Father Wycazik wondered if the call that had come to Brendan in the dream had been from Satan instead of God. Perhaps the devil, aware that a priest’s soul was in jeopardy, had dressed his hateful form in this deceptively attractive golden light, the better to lead the curate from the righteous path.

Still firmly determined to bring his curate back into the fold, but temporarily
out of winning strategies, Stefan Wycazik decided to call a truce. He said, “So…what now? You aren’t ready to put on your Roman collar and resume your duties, as I thought you’d be by now. Do you want me to contact Lee Kellog, the Illinois Provincial, and ask him to authorize psychiatric counseling?”

Brendan smiled. “No. That doesn’t appeal to me anymore. I don’t believe it’d do any good. What I’d like to do—if it’s all right with you, Father—is move back into my room in the rectory and wait this out, see what happens. Of course, as I remain a fallen-away priest, I can’t hear confessions or say Mass. But while I’m waiting to see what happens, I could do some cooking, help you catch up on the filing.”

Father Wycazik was relieved. He had expected Brendan to express the intention of returning to a secular life. “You’re welcome, of course. There’s much you can do. I’ll keep you busy; no need to worry about that. But tell me, Brendan…you
do
think there’s a possibility that you’ll find your way back?”
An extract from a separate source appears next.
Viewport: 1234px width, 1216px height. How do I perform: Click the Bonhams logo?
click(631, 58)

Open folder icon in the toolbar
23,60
The curate nodded. “I don’t feel
alienated
from God any more. Just empty of Him. As this situation develops, perhaps it’ll lead me back to the Church, as you’re convinced it will. I just don’t know.”

Still frustrated and disappointed by Brendan’s refusal to see the miraculous presence of God in the healing of Emmy and Winton, Father Wycazik was nonetheless glad that he would have the curate close and be provided the opportunity to continue guiding him back to salvation.
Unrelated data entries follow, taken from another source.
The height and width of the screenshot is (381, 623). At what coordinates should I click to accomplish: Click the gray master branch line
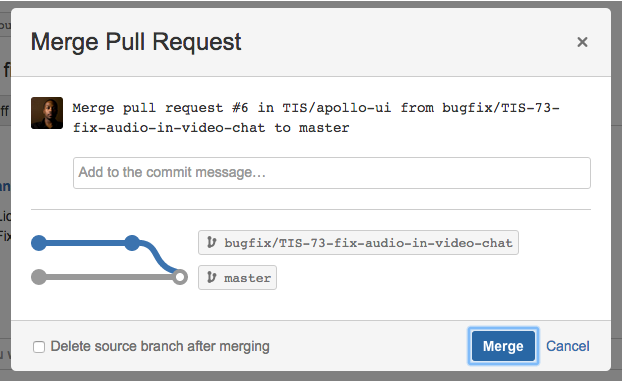(x=109, y=277)
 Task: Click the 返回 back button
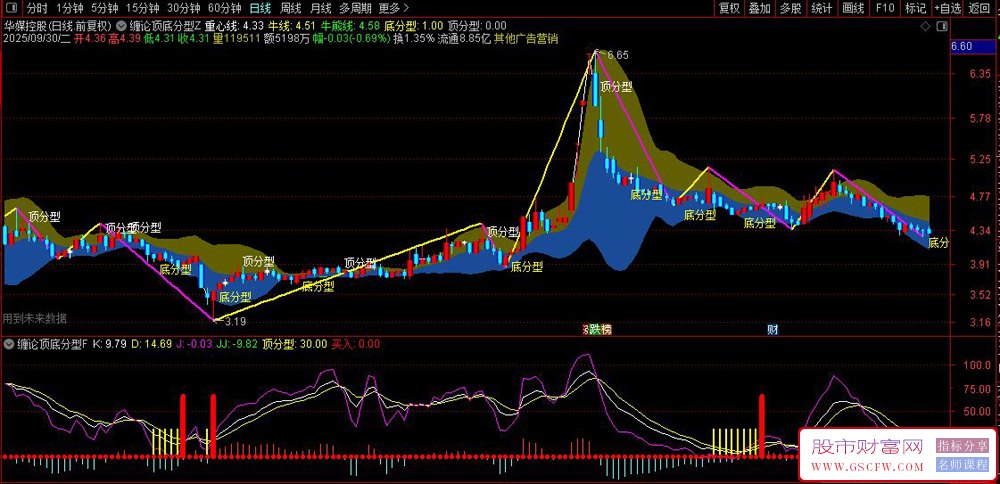point(980,8)
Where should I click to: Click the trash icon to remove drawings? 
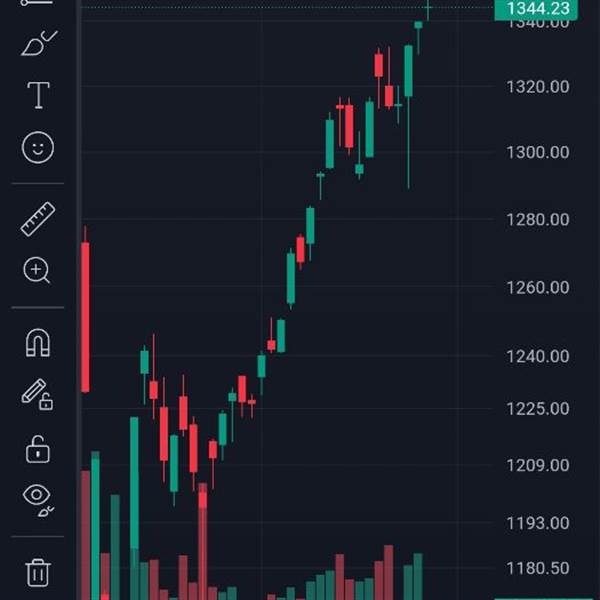coord(38,573)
Brendan went downstairs with Father Wycazik, and at the front door the two men embraced in such a way that a stranger, without any knowledge of their occupation, would have thought them father and son.
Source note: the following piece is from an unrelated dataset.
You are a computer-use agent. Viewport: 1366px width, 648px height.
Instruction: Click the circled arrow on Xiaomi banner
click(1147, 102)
Accompanying Father Wycazik as far as the front stoop, where a blustery wind gave a howl more suited to Halloween than to Christmas, Brendan said, “I don’t know why or how, Father Stefan, but I feel we’re about to embark upon an amazing adventure.”

“The discovery—or rediscovery—of faith is always an amazing adventure, Brendan,” Father Wycazik said. Then, having gotten in the last clean jab, as a good fighter for souls should always do, he left.

Reno, Nevada

Whimpering, gasping for breath, struggling valiantly against the narcotizing effect of his lunar obsession, Zeb Lomack clambered through the garbage and squirming roaches that carpeted the kitchen, grabbed the shotgun that lay upon the table, jammed the barrel between his teeth—and suddenly realized that his arms were not long enough to reach the
trigger. The urge to look up at the bewitching moons on the walls was so overpowering that he felt as if someone had hold of him by the hair and was pulling his head back to force his gaze up from the floor. And when he closed his eyes defensively, it seemed as if some invisible adversary began to pry insistently at his eyelids. In his horror of being committed to a madhouse like his father, he found the strength to resist the mesmeric moon-call. Eyes still closed, he collapsed into a chair, kicked off one shoe, stripped away the sock, braced the shotgun with both hands, put the barrel in his mouth, raised his unshod foot, and touched one bare toe to the cold trigger. Imagined moonlight on his skin and imagined lunar tides in his blood (no less forceful for being imaginary) demanded his attention with such sudden power that he opened his eyes, saw the many moons on the walls, and cried “no!” into the barrel of the gun. Even as the spellbinding moon-call pulled him back toward a trance, even as he pressed his foot down upon the trigger, the swelling memory balloon at last burst in his mind, and he remembered everything that had been taken away from him:
the summer before last, Dominick, Ginger, Faye, Ernie, the young priest, the others, Interstate 80, the Tranquility Motel, oh, God, the motel, and oh, God, the moon!